Sinto meus pulmões enchendo de bile. Ela não precisa dizer muito mais para que eu me sinta pior do que já estou, estendida na lona. Reprimo minhas glândulas lacrimais de derramarem num momento como esse, porque já é muito humilhante o desprezo e a sensação de falha. Todo o meu esforço foi estragado... Por minha culpa. E, em parte, sei que Stella não têm que me desculpar ou ser bondosa com meus erros. Se eu tivesse me controlado mais, não estaria aqui com a cabeça baixa, prestes a assinar minha carta de demissão. Não sei mais o que fazer. Me ajoelhar e pedir por perdão é muito extremo — e sim, eu o faria se achasse que poderia fazê-la mudar de ideia. Sem outra opção, eu me forço a falar alguma coisa depois de todo esse tempo em silêncio.

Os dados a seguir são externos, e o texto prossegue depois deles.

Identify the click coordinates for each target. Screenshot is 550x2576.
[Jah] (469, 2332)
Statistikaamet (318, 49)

— Eu vou retirar minhas coisas do escritório na segunda-feira. — E marchar para longe da vida que sempre sonhei. Pressiono minha boca. Preciso manter um pouco da dignidade, então limpo meu rosto um pouco molhado pelo choro silencioso que escapole sem pedir licença. — Foi uma enorme honra trabalhar com a senhora... Sinto muito por tudo. — Com sinceridade, me afasto, porque Stella não vai sequer me olhar de novo. Vou ir embora dessa casa, me enfiar embaixo das cobertas e ficar em lástima pelo fim de semana inteiro.

— Hathaway? — Falcone se pronuncia. Paro de andar e aguardo a conclusão de sua bronca, a cereja no topo do bolo em forma de frase afiada e venenosa. Mas, ao olhá-la por cima do ombro, vejo-a revirar seus olhos. — Não seja tão dramática. Eu não vou te demitir. — Meu coração saltita para a boca e me demoro a acreditar que isso está mesmo acontecendo, mas não há sombra de dúvidas que ela continua me esperando. Seus braços estão cruzados e o rosto voltado ao meu. O queixo aponta uma vez para a cadeira. — Venha aqui.

Obediente e com timidez, eu vou para a primeira do lado esquerdo e me sento.

— Não vai me demitir?

— É claro que não vou... A não ser que continue com a barriga vazia. Coma alguma coisa. — Instrui Stella, com uma preocupação quase invisível na voz.

Eu, timidamente, pego um pedaço de bolo de laranja e coloco em cima de um pequeno prato de porcelana. Noto o quão boba pareço chorando por algo que nem aconteceu e sorrio em forma de desculpas, buscando melhorar o clima pesado. Stella se volta a leitura matinal, mas vejo uma sombra de diversão em seus lábios. Não entendo porquê ela não me chuta para o olho da rua, mas também não serei invasiva ou questioná-la — e arriscar que mude de ideia? Jamais. No fim, comemos em silêncio e eu encho a barriga com minha nem tão odiável chefe do lado.